Liste des tâches =>
1 > D’après le texte source, à l’intention de qui le poème « C’est après… » aurait-il été écrit ?
2 > Dans le texte source, relevez le dernier mot de chaque vers du poème « C’est après… ».
3 > Reproduisez le passage du texte source qui va de « Quelques années plus » jusqu’à « nous sépare ! » inclus.

Texte source =>
◇ ◇ ◇ ◇ ◇

Quelques années plus tard, lorsqu’Anna vit séparée de son mari, il paraît que ce « mariage d’âmes » a été consommé mais les résultats n’ont pas été ce qu’elle espérait, à juger par le poème remarquable « C’est après… », poème qu’on dit avoir été écrit à l’intention de Maurice Barrès.

C’est après….

C’est après les moments les plus bouleversés
De l'étroite union acharnée et barbare,
Que, gisant côte à côte, et le front renversé
Je ressens ce qui nous sépare !

Tous deux nous nous taisons, ne sachant pas comment,
Après cette fureur souhaitée, et suprême,
Chacun de nous a pu, soudain et simplement,
Hélas! redevenir soi-même.

◇ ◇ ◇ ◇ ◇

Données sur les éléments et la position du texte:
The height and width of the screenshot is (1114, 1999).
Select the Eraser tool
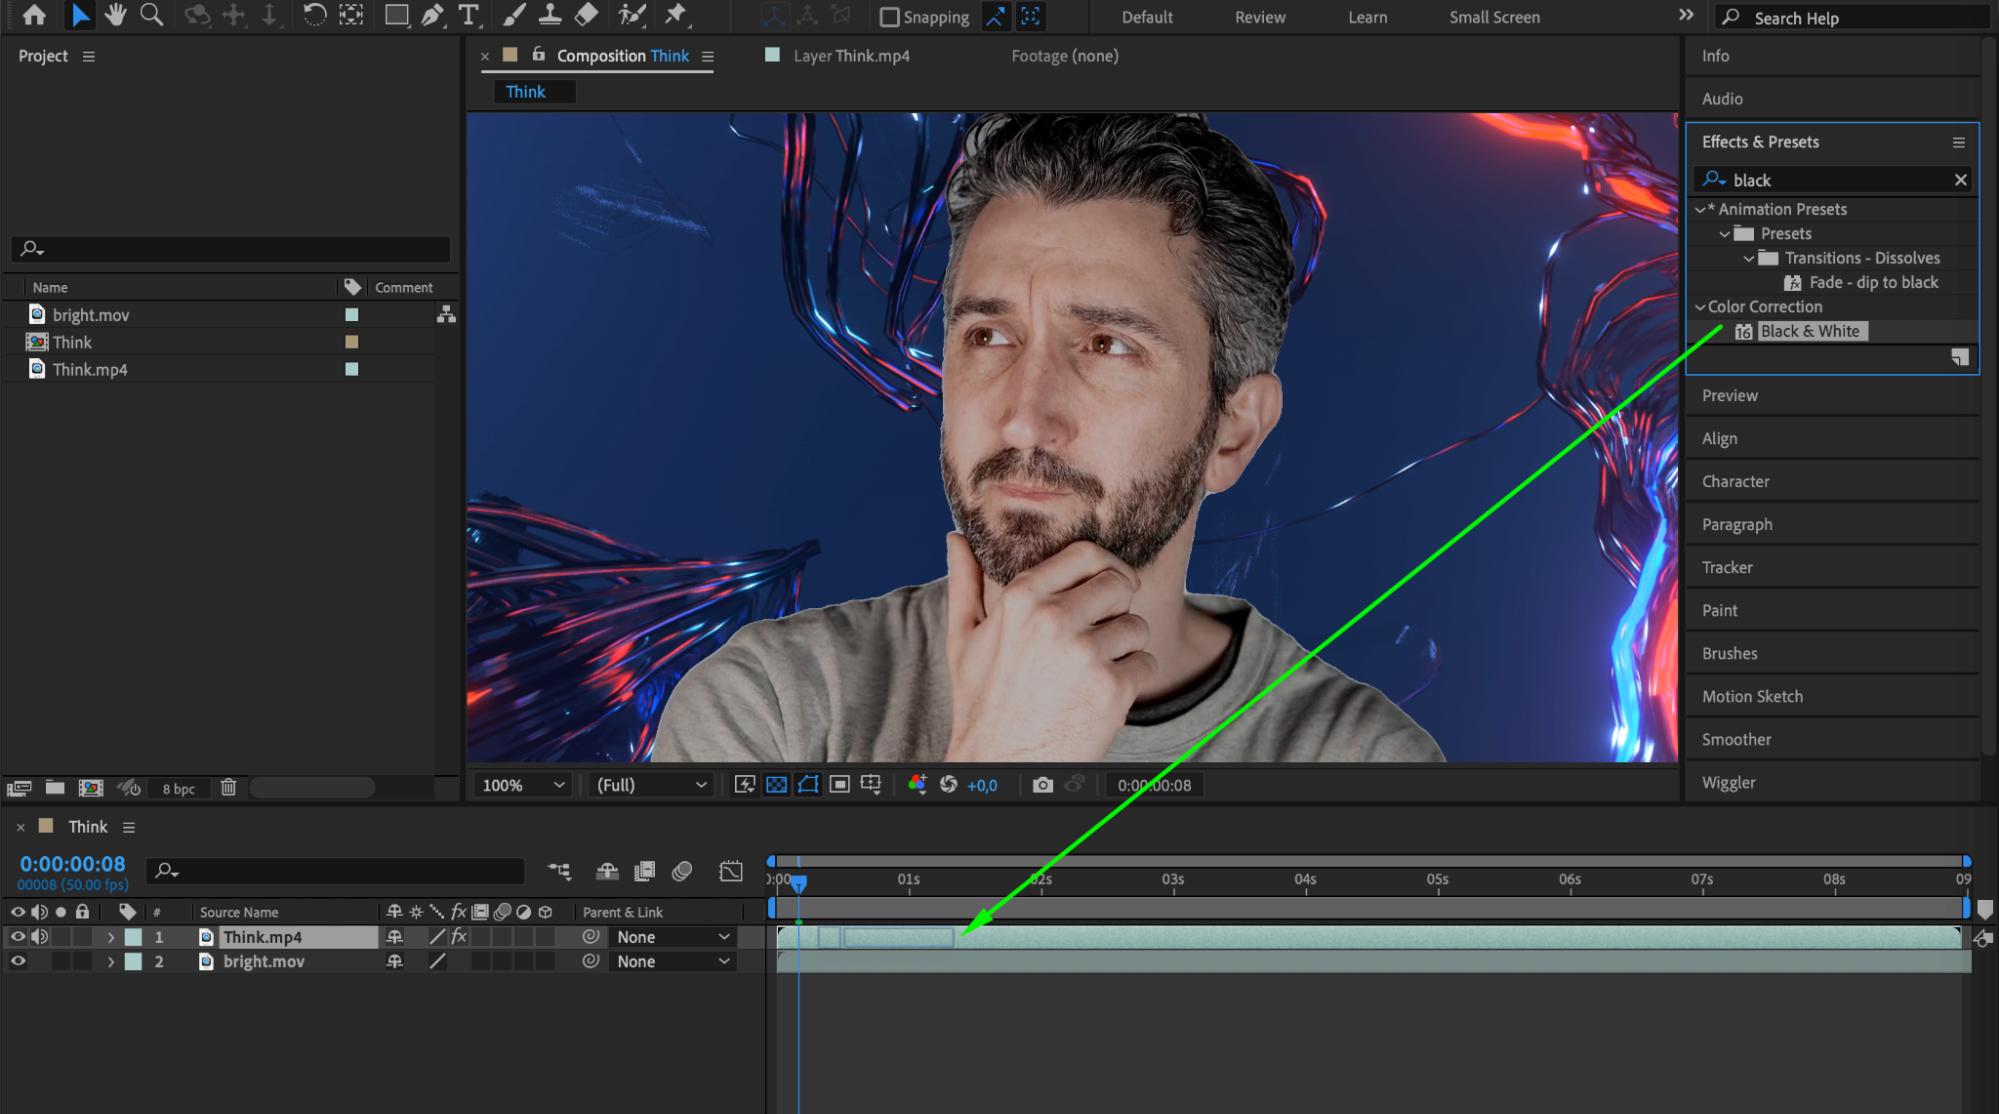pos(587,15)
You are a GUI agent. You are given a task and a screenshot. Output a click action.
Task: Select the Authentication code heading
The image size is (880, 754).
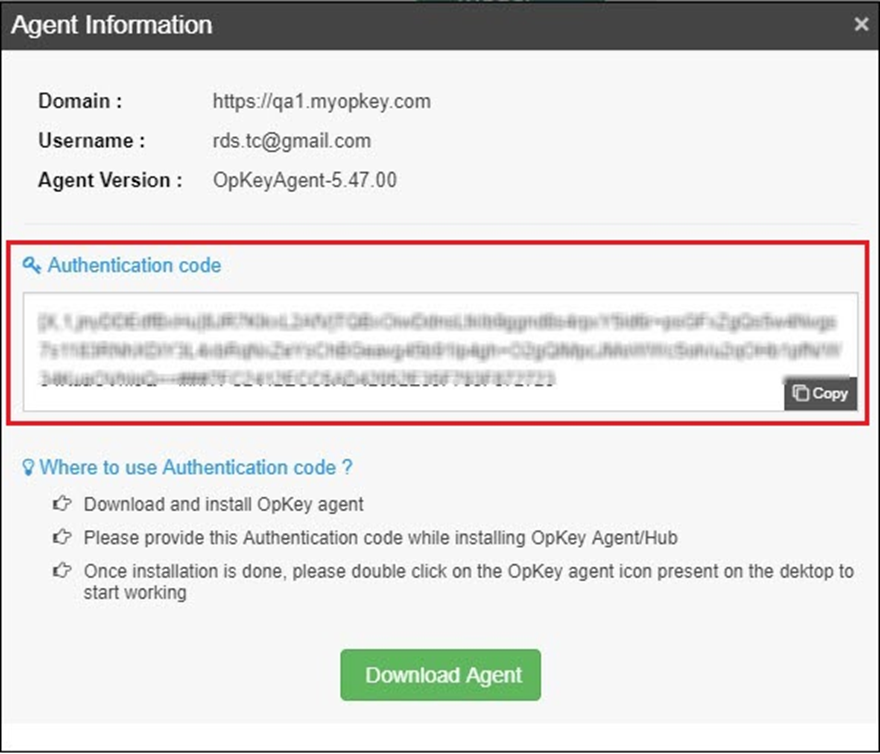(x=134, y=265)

◇ ◇ ◇ ◇ ◇

Problèmes résolus =>
1 > À l’intention de Maurice Barrès.

2 > bouleversés, barbare, renversé, sépare, comment, suprême, simplement, soi-même

3 >
Quelques années plus tard, lorsqu’Anna vit séparée de son mari, il paraît que ce « mariage d’âmes » a été consommé mais les résultats n’ont pas été ce qu’elle espérait, à juger par le poème remarquable « C’est après… », poème qu’on dit avoir été écrit à l’intention de Maurice Barrès.

C’est après….

C’est après les moments les plus bouleversés
De l'étroite union acharnée et barbare,
Que, gisant côte à côte, et le front renversé
Je ressens ce qui nous sépare !